Offer your finch some cuttlefish bone, a mineral bell, and a small amount of oyster grit. The cuttle-bone and mineral bell will provide your bird with calcium, and the oyster grit serves a dual purpose: it is both a source of calcium and phosphorous and it is used to aid digestion. Ornithon is a powdered multi-vitamin and mineral supplement that can be mixed into your bird’s water. Be sure to follow the manufacturer’s recommendations and be aware that water that has been supplemented with vitamins must be discarded at the end of each day to prevent bacterial growth. When supplementing – take care not to overdose, an overdose of vitamins could make your bird just as sick as a vitamin deficiency!

Foods to avoid:
Dairy foods (apart from small amounts of cheddar cheese which is low in lactose), sugary foods, salty foods, raw potato, potato skin, red kidney beans, lima beans, navy beans, fava beans, grapefruit, lettuce, cabbage, brussels’ sprouts, cauliflower, kale, choy, rutabaga, swede, kohlrabi, turnip, the mustard family, mushrooms, and parsley. Lettuce can cause diarrhoea, and research suggests that cabbage, Brussels’ sprouts, cauliflower, kale, choy, rutabaga, swede, kohlrabi, and turnip may contribute to iodine deficiency and that parsley may cause health problems if too much is given. Canned foods are also not recommended due to their high sodium content.

Toxic foods:
Include mouldy or perished foods, avocado, the onion family, the green parts of the potato (cooked or un-cooked), potato plant leaves and stalks, alcohol, caffeine, chocolate, cocoa, rhubarb leaves and stalks, tomato plant leaves and stalks, mushrooms, un-cooked or dried beans, fruit pips/stones, asparagus, tobacco, raw egg, eggplant, also damp, wet, or mouldy nuts. It is also important to avoid cooking with non-stick Teflon cookware in the same room as your canary, as it produces fumes that are highly toxic to birds.

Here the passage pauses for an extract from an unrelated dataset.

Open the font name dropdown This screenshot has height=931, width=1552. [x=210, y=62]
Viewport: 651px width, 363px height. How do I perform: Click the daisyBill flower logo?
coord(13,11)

– Lyane Scarlett B.Sc., Dip. Teach., Dip. Lab. Tech., V.N.



  • Burgmann, Petra M. Feeding Your Pet Bird. 1993. Barron’s Educational Series Inc., New York, USA.
  • Harrison, Greg J. and Lightfoot, Teresa L. Clinical Avian Medicine. 2006. Spix Publishing Inc., Palm Beach, Florida, USA.
  • Koepff, Christa. The New Finch Handbook. 1983. Barron’s Educational Series Inc. New York, USA.
  • Martin, Hans. Zebra Finches – A Complete Pet Owner’s Manual. 1985. Barron’s Educational Series Inc. New York, USA.
  • Mcwatters, Alicia. Sprouted Seed (article) – Bird Talk Magazine. October 1996.
  • Palika, Liz. RSPCA – What Your Bird Needs. 2000. Dorling Kindersley, Sydney, Australia.
  • Vriends, Mathew M. and Heming-Vriends, Tanya M. Handbook of Cage and Aviary Birds. 2004. D&S Books Ltd., Devon, England.